Dow 11,397.56 +266.48; NASDAQ 2,319.62 +55.40: S&P 500 1,263.19 +28.82; NYSE Composite 8,419.20 +159.01

Think the market isn't subject to special situations and insider trading? Think again. Here's what briefing.com had to say about the past two days of trading in Merrill Lynch (MER) and the financial sector:

In an effort to reduce its risk exposure and shore up its balance sheet, Merrill Lynch (MER 26.32, +1.99) is selling $30.6 billion worth of U.S. ABS CDOs for only $0.22 on the dollar, or $6.7 billion. The assets were valued at $11.1 billion at the end of the second quarter, meaning the sale will result in a $4.4 billion pretax write-down. Merrill has taken $51.8 billion in write-downs and credit losses since the credit market turmoil began last year -- second only to Citigroup's (C 18.46, +1.03) $54.6 billion.
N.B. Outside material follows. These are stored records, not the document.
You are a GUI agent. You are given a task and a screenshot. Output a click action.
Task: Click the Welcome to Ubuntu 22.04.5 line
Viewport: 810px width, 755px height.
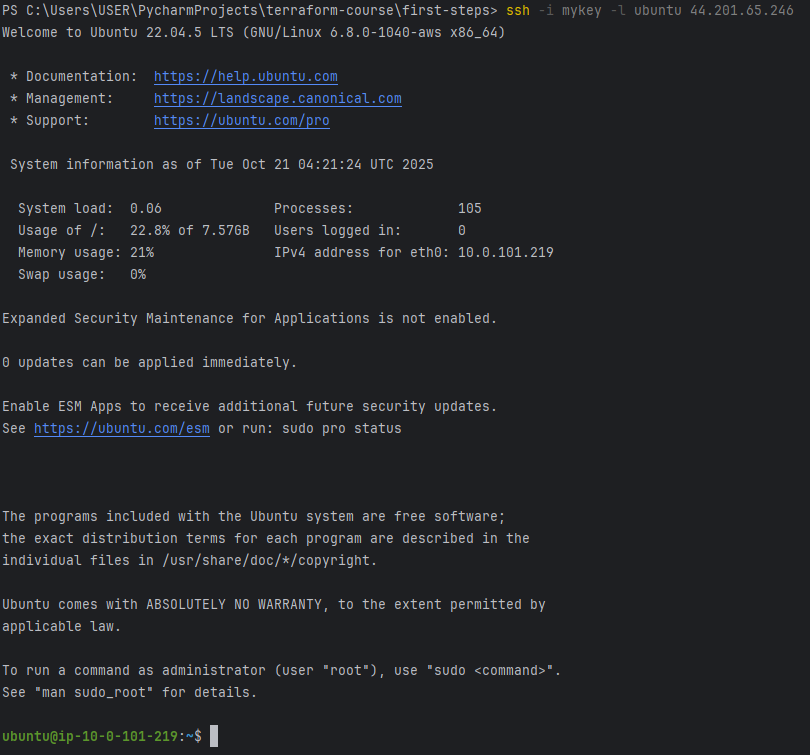point(253,33)
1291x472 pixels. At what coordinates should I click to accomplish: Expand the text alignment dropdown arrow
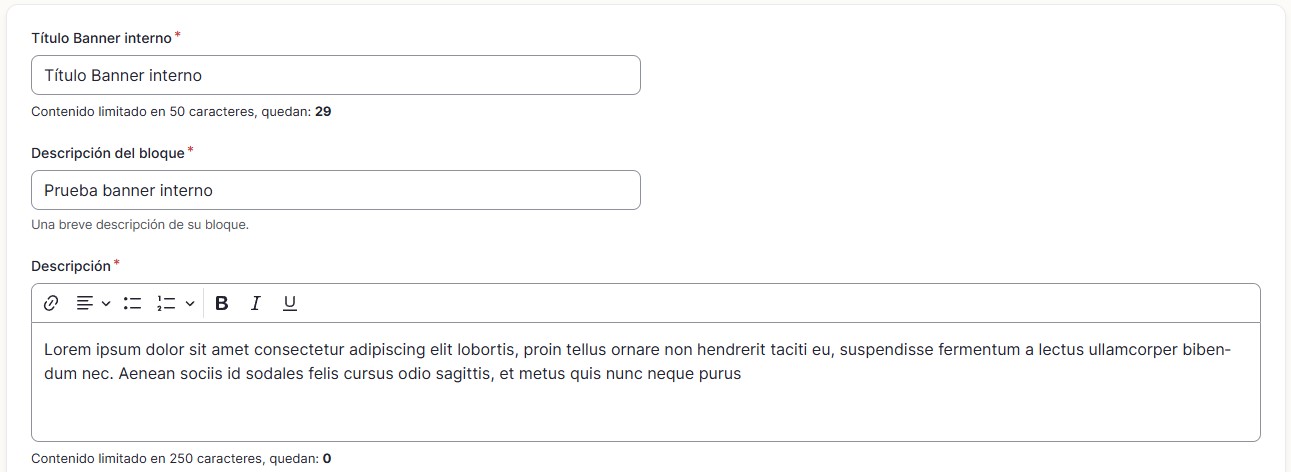tap(106, 303)
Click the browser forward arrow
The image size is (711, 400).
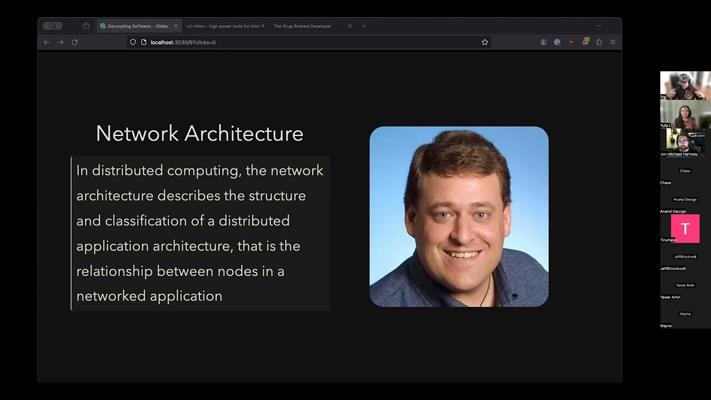tap(60, 42)
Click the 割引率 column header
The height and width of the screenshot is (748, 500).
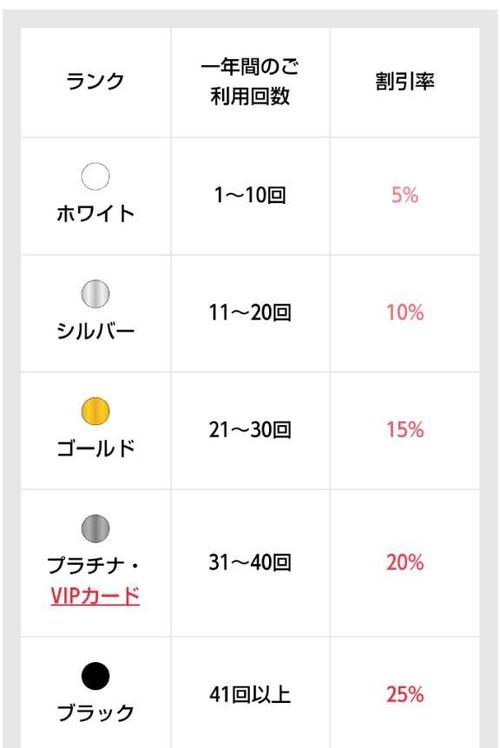click(x=405, y=81)
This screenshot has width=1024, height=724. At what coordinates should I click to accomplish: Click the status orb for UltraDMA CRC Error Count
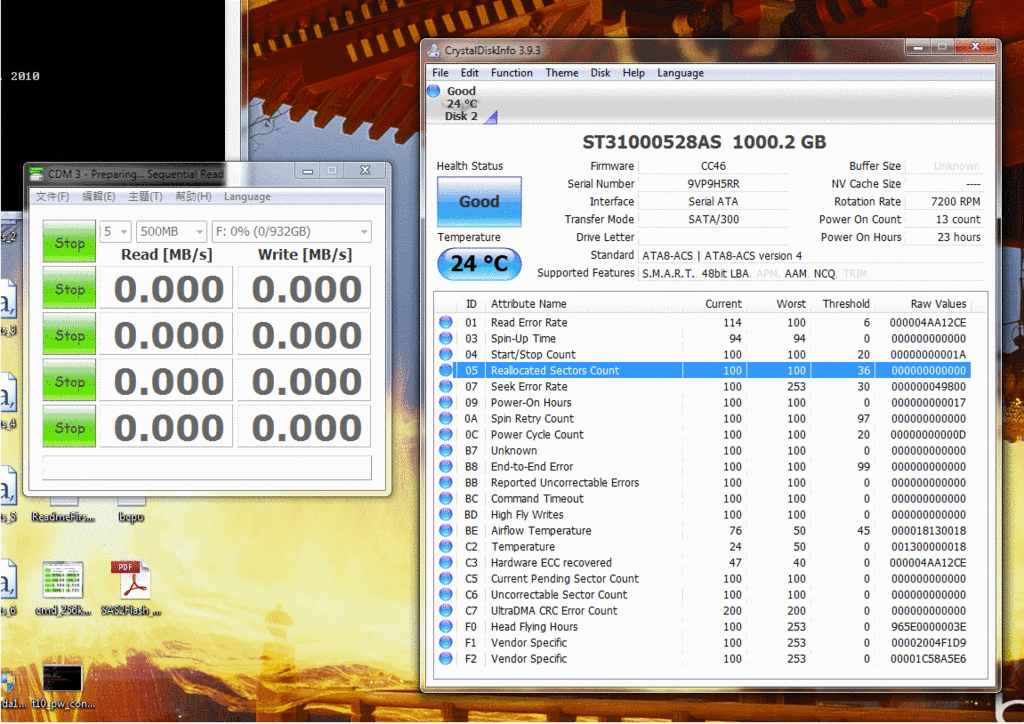[446, 610]
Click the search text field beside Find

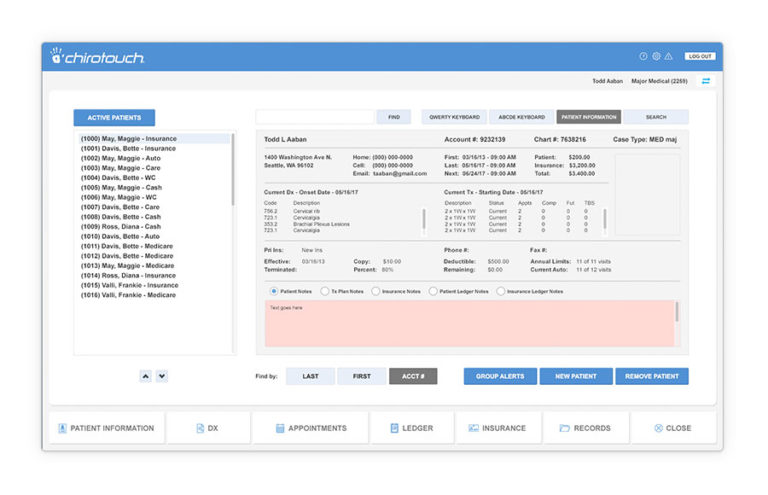click(x=314, y=117)
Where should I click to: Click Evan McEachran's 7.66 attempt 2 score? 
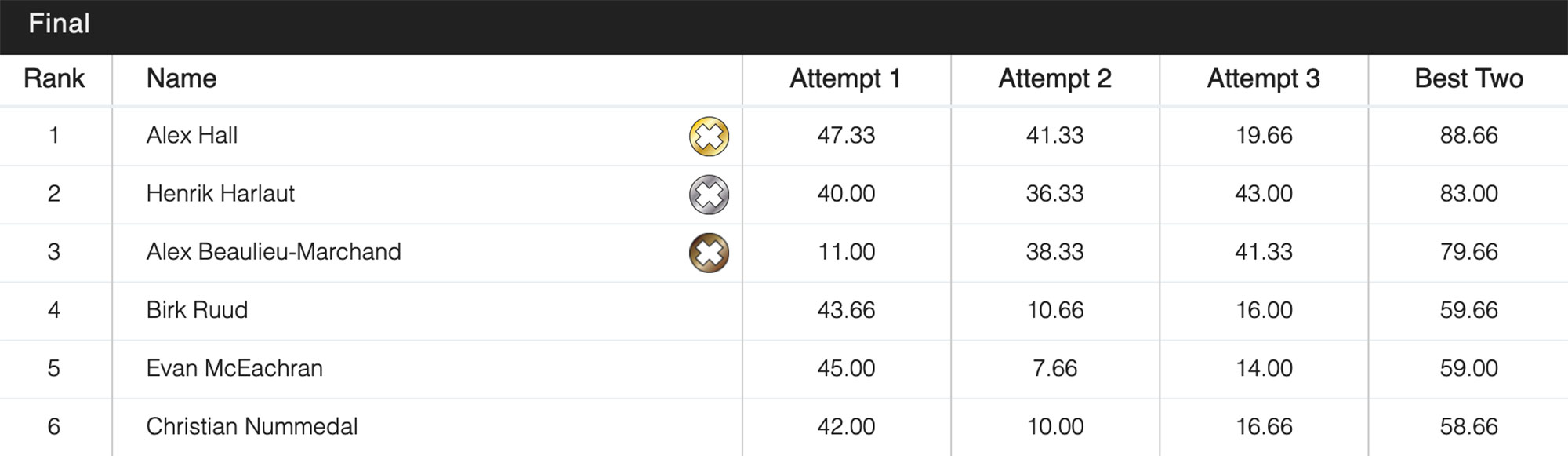tap(1054, 368)
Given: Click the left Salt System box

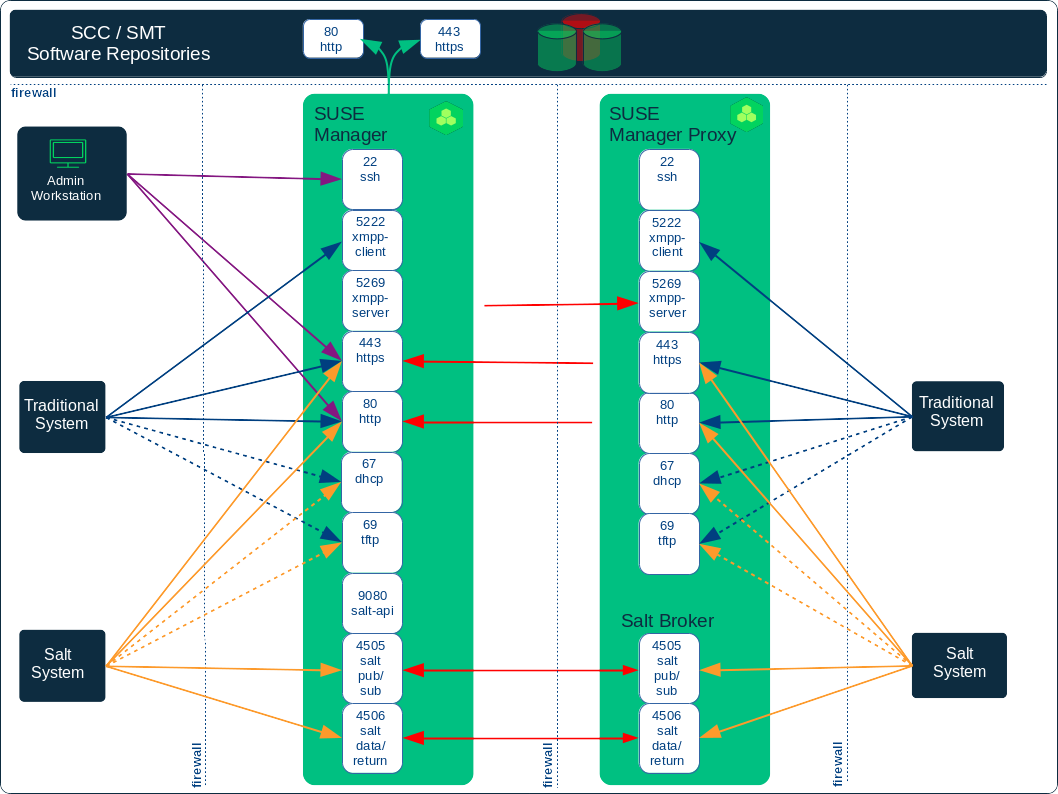Looking at the screenshot, I should point(62,665).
Merrill also raised $8.55 billion in a common stock offering at $22.50 per share, making the sale dilutive to existing shareholders. Merrill's stock fell 9.5% to a 10-year low shortly after the open, only to rebound and finish the day 8.2% higher. Merrill's stock dropped nearly 12% during the previous session on no specific news item, so the market may have already been pricing in some of the latest write-down and capital raising news.

The financial sector ended the session with a massive 7.5% gain, as traders speculated that the Merrill news indicated better times are ahead for financial firms.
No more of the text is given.